Lembro muito bem quando entrei pela primeira vez na sala de aula da escola nova. Era o pré-zinho e eu achava tudo grande e assustador, embora fosse pequeno e singelo.


Nos meus ouvidos roçava uma música fúnebre que combinava bem com a chacota que eu já esperava de todas as meninas e meninos, bullying sobre meu cabelo escorrido e minha estatura acima da média.

A professora me empurrou para aquele suplicio que é ficar de frente pra turma e dizer meu nome, idade e porque eu troquei de escola. Bochechas vermelhas, mãos geladas e suando frio eu resmunguei o Flávia, falei que tinha 6 anos : quase 7 e que tinha mudado de bairro.

Olhando retrospectivamente, percebo que o sofrimento podia ter sido maior. Mas, no momento em que o silêncio ameaçava se acometer, e obrigar a professora a liberar a turma a me sabatinar você aconteceu.

Rostinho de lua, covinhas no sorriso, cara de sabichona e um senso de oportunidade que sempre me deixou de queixo caído. Arredou para o lado e me chamou pra sentar do seu lado. Desde aquele dia eu sabia que a vida seria diferente por ela estar ali.

Dividíamos o lanche: trocava meus sanduichinhos de bisnaguinha seven boys pelo mirabel dela. Brincávamos na gangorra e corríamos a valer para escapar dos meninos maiores. Ficávamos bravas por que a Eillen coloria tudo certinho sem deixar sair um risquinho e a gente coloria tudo fora do limite: A gente sempre foi de ir além do que nos limitavam.

Você, dois anos mais nova que todo mundo, e já no pré. Ouvia falar sempre, fazendo reboliço com essas bochechas inchadas: “sou superdotada” e embora eu respondesse que se você fosse inteligente mesmo, não contava isso pra ninguém, sempre soube que era verdade: Você é superdotada em muitas coisas, e uma é a capacidade de fazer a gente feliz.

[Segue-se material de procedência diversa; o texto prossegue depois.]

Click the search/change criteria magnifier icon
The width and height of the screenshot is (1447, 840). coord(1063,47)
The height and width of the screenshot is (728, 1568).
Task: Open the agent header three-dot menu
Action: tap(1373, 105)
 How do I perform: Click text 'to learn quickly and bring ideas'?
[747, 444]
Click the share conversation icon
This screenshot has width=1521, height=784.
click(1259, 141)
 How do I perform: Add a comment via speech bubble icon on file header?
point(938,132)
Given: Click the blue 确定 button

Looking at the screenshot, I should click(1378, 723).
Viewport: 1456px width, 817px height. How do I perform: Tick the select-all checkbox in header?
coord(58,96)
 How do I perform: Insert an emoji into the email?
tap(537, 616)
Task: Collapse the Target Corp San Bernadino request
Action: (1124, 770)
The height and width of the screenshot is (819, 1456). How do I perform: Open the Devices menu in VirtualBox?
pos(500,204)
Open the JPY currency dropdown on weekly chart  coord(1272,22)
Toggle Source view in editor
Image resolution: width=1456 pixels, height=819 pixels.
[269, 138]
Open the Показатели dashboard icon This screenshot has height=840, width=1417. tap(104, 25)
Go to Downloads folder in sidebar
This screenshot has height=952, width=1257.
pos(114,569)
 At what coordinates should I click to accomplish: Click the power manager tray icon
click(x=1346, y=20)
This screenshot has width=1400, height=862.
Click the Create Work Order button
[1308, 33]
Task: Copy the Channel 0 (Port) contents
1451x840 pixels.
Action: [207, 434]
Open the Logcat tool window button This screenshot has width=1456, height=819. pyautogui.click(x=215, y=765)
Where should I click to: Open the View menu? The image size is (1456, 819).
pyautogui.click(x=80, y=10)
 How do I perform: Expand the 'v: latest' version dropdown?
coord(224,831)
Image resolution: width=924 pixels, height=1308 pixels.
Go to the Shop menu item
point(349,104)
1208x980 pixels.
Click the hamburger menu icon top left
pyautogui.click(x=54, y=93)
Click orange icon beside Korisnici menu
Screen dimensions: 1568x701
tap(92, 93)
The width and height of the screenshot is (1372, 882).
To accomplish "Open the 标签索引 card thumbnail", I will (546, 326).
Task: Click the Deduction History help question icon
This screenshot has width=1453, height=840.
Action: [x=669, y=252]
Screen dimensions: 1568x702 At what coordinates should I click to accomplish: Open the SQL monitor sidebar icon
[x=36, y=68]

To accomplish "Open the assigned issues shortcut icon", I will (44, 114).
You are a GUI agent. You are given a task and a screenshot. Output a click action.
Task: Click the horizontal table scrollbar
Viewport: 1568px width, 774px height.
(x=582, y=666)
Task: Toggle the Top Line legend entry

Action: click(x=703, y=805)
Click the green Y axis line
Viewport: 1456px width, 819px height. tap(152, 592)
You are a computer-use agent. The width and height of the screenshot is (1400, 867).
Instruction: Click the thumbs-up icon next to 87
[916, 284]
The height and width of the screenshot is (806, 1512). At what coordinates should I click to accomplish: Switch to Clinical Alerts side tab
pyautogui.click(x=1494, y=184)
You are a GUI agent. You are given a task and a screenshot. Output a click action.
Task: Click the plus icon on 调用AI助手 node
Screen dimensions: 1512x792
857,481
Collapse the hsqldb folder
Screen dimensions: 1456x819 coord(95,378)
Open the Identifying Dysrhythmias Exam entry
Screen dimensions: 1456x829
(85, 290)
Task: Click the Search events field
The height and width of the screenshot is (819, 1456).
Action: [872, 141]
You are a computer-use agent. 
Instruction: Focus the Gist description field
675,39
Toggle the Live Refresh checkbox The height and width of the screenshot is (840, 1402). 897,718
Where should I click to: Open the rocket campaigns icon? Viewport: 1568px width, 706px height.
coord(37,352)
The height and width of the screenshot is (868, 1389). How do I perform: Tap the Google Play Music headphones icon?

Lembra quando acabaram as florzinhas desenhadas no seu caderno? Lembra quando ficávamos na grade do portão da escola vigiando nossas mães chegarem e morríamos de medo de nos deixarem lá pra sempre? Lembra que eu queria ser médica? E pensa, você nunca pensou em ser jornalista naquela época!

Lembra que, já mais velhas, você lia comigo Manoel Bandeira, Vinícius de Moraes, e nós achávamos que poesia era uma mistura de rima e pornografia? Os trabalhos na sua casa, quando subíamos no telhado para ver as pessoas na rua. Quando morríamos de medo da brincadeira do copo, quando achávamos os Diego’s lindos. Quando escrevíamos nas carteiras e quando éramos chamadas de CDF’s.

Por isso tudo, quero que você fique boa logo. Afinal o mundo é um lugar terrível sem essa menina sabe tudo e seu sorriso de apagar estrelas.